§ **To do**:
**a.** Update the article on digitalization in shipping by reproducing everything from "To evolve, maritime" down to "of ‘the human element’.", with "maritime organisations" replaced by "shipping companies".
**b.** According to the article on digitalization in shipping, what does the acronym CAVE stand for?
**c.** Resume the article on digitalization in shipping from its final sentence and continue it.

§ **Source document**:

┌──

To realise the full potential of digitalisation, the maritime sector must focus on behavioural change by the human element, argues Transas CEO Frank Coles.
In all the excitement surrounding the digitalisation of shipping it is easy to overlook the human element. Failing to appreciate and understand properly how people – and by extension organisations – interface with new technology can lead to poor implementation and unnecessary exposure to risk.
Technology has sometimes been described as an ecosystem. This analogy from the natural world is rather apt in a shipping environment struggling to adapt to digitalisation, where at least three species are thriving. First are the ostriches with their heads in the sand who refuse to acknowledge that change is inevitable. Second are the bees buzzing around demanding change but satisfying themselves with the nectar of new technological clichés. Third are the headless chickens that, confused and irritated by the bees, are running around without purpose or direction. What these creatures have in common is an unwillingness to evolve. In the digital context, this might be described as the CAVE (Citizens Against Virtually Everything) mentality. The enlightenment needed to find a way out the CAVE will require the background noise is turned down, so that attention can focus on why and how industry must change through practical application.
The creatures dwelling in this maritime ecosystem are stressed by increasingly stringent regulations, unremitting cost pressures and a need to co-exist with more advanced species, which populate the neighbouring habitats of logistics and the global supply chain. Oil majors are loath to charter poorly operated or maintained vessels that may imperil their reputations, while the giant retailers that fulfil consumer desires demand ever greater reliability and transparency. Furthermore, our CAVE-dwellers have begun to worry themselves sick over new viruses – in the form of cyber risks – to which they haven’t developed immunity.
To evolve, maritime organisations must adapt. However, the new, digitalised order will call for more than simply ‘physical’ adaptations in the shape of updated assets – for example the development of safer, greener and more efficient ships. Rather, behavioural changes will be necessary to evolve new operational or business models, shared decision making and greater traffic monitoring and control. These activities interact with and are influenced by technology, but strictly speaking they fall in the domain of ‘the human element’.
For one thing, behavioural adaptations among this human element will be critical to deal with cyber threats because today it is simply a fact that most attacks are facilitated by personnel, whether on ship or land, being duped into allowing rogue code to compromise a vessel or office network. Companies must tackle the problem head on by providing robust training on how to identify the tell-tale signs of an attack and staff, once trained, must exercise vigilance at all times.

└──

§ **Data to examine**:

┌──

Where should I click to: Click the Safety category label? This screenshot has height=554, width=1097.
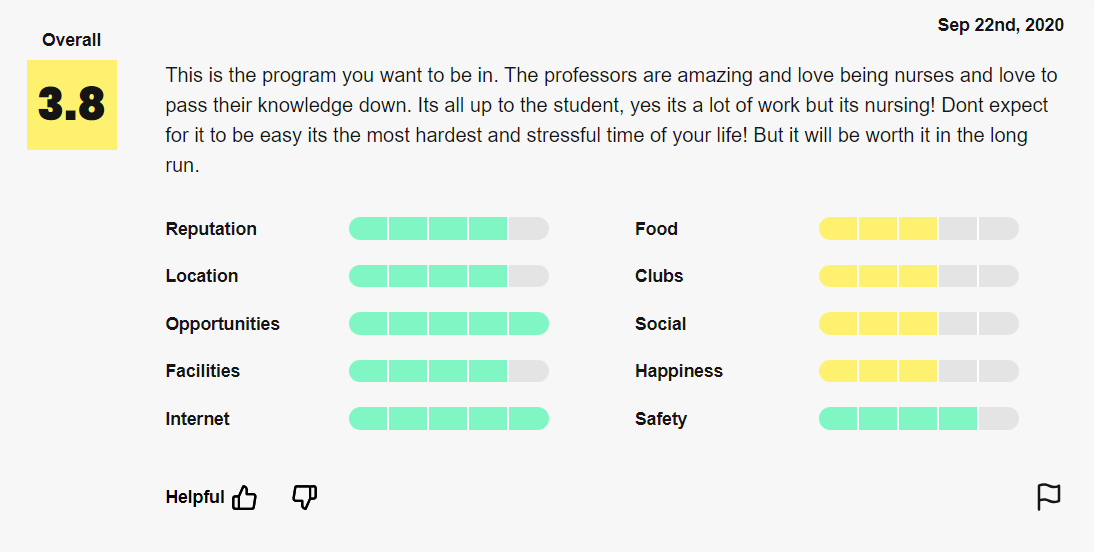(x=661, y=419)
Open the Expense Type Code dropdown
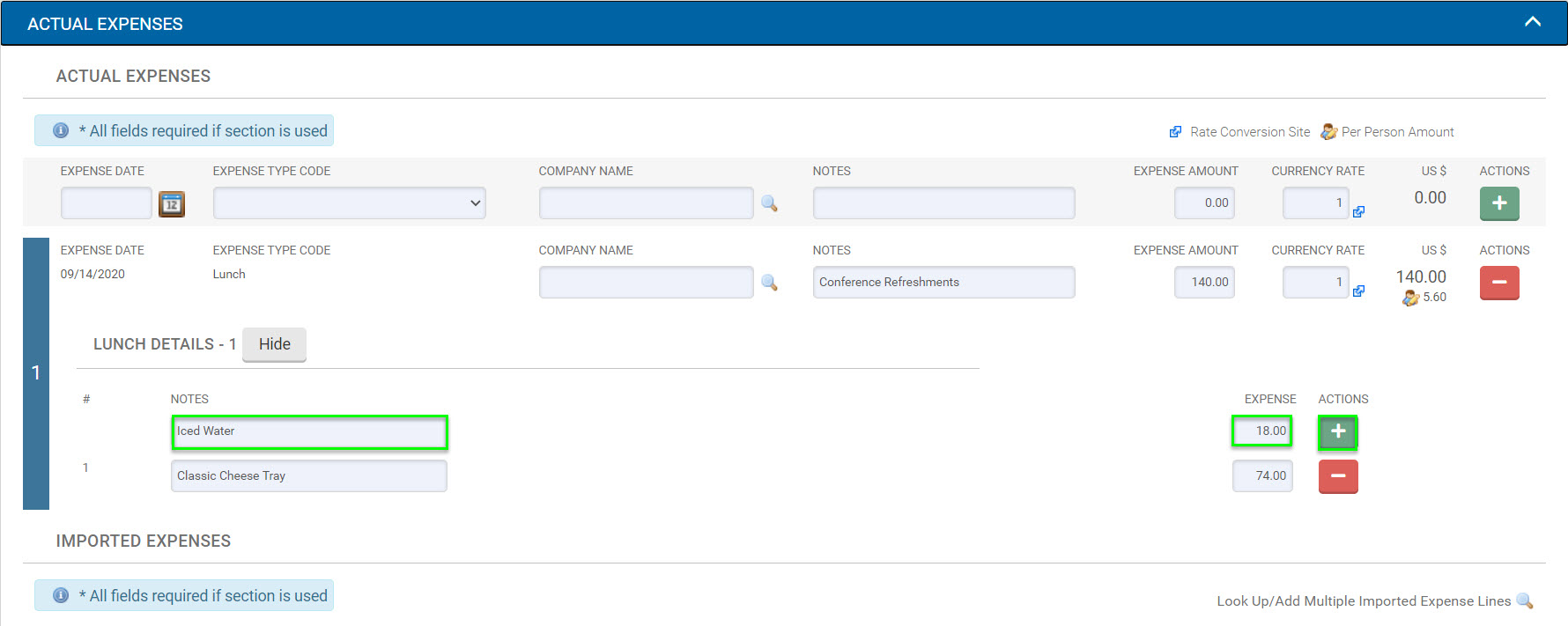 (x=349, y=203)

└──
┌──

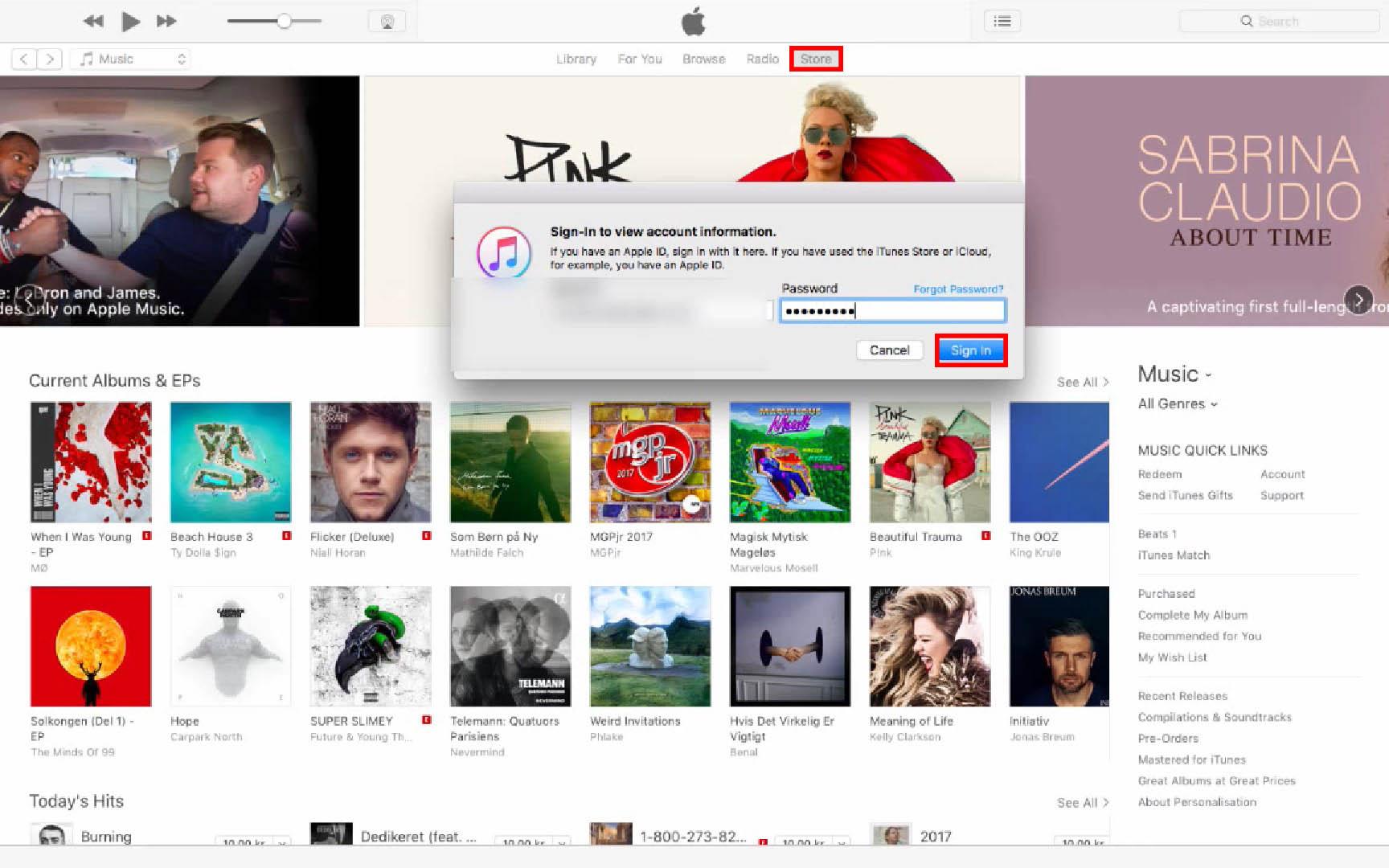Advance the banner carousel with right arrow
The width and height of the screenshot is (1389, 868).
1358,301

└──
┌──

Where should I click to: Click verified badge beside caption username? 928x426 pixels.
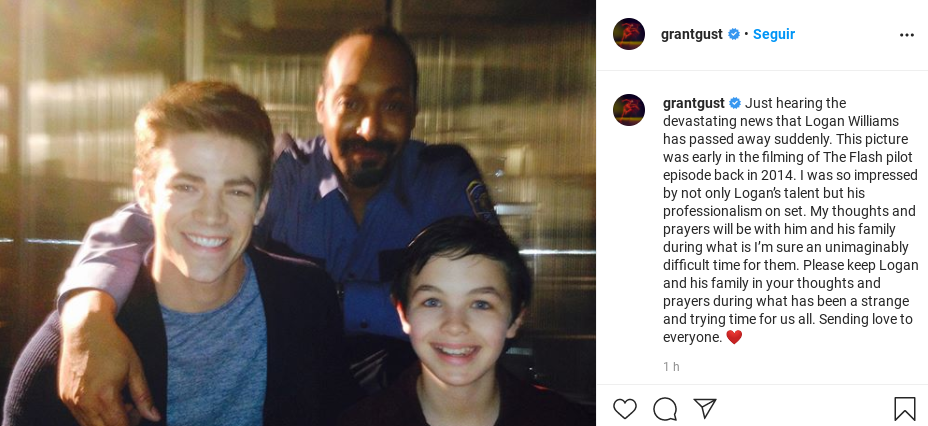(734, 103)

└──

§ **Exercise results**:
**a.**
To evolve, shipping companies must adapt. However, the new, digitalised order will call for more than simply ‘physical’ adaptations in the shape of updated assets – for example the development of safer, greener and more efficient ships. Rather, behavioural changes will be necessary to evolve new operational or business models, shared decision making and greater traffic monitoring and control. These activities interact with and are influenced by technology, but strictly speaking they fall in the domain of ‘the human element’.

**b.** Citizens Against Virtually Everything

**c.**
The US military is a natural target for cyber-attacks, attracting millions of would-be infiltrators each month, but its systems are seldom compromised. Drawing from the experience of Admiral Hyman Rickover, the father of the nuclear fleet, it has found an answer in intense focus on training personnel in risk mitigation. To quote the man in charge of Cyber Command, Admiral Mike Rogers: “It’s about ethos. It’s about culture. How you man, train and equip your organization, how you structure it and the operational concepts that you apply.”
The civil aviation, nuclear power and burgeoning space industries have successfully created High Reliability Organizations (HRO) by maintaining a strict culture of excellence and a commitment to correct deviations before disaster as well as developing a deep awareness of their own vulnerabilities. The maritime industry – whether it knows it or not – currently adopts a higher acceptance risk. This is likely to become less tenable, because no technological fix for cyber risk is fool-proof; the only long-term solution is to reengineer how companies operate.
Of course, creating an HRO takes time. It also requires wholehearted commitment from the organisation’s CEO and management team down. Everyone in the organization must be made accountable. Training and adherence to standards is vital. Simply mouthing platitudes about ISM and some guidelines issued by class or BIMCO is not enough.
In summary, digitalisation will provide the maritime sector with a platform to interact with modern e-commerce companies and charterers, which will ensure its survival and continued relevance in the coming decades, at the same time offering the potential to deliver safer, greener and more efficient carrier operations. We should not allow its limitations – primarily its susceptibility to cyber risk – to frighten us away from technology. By investing in the human element, the risks can be managed and our industry too can join the ranks of High Reliability Organisations, whilst reaping the benefits of digital operations.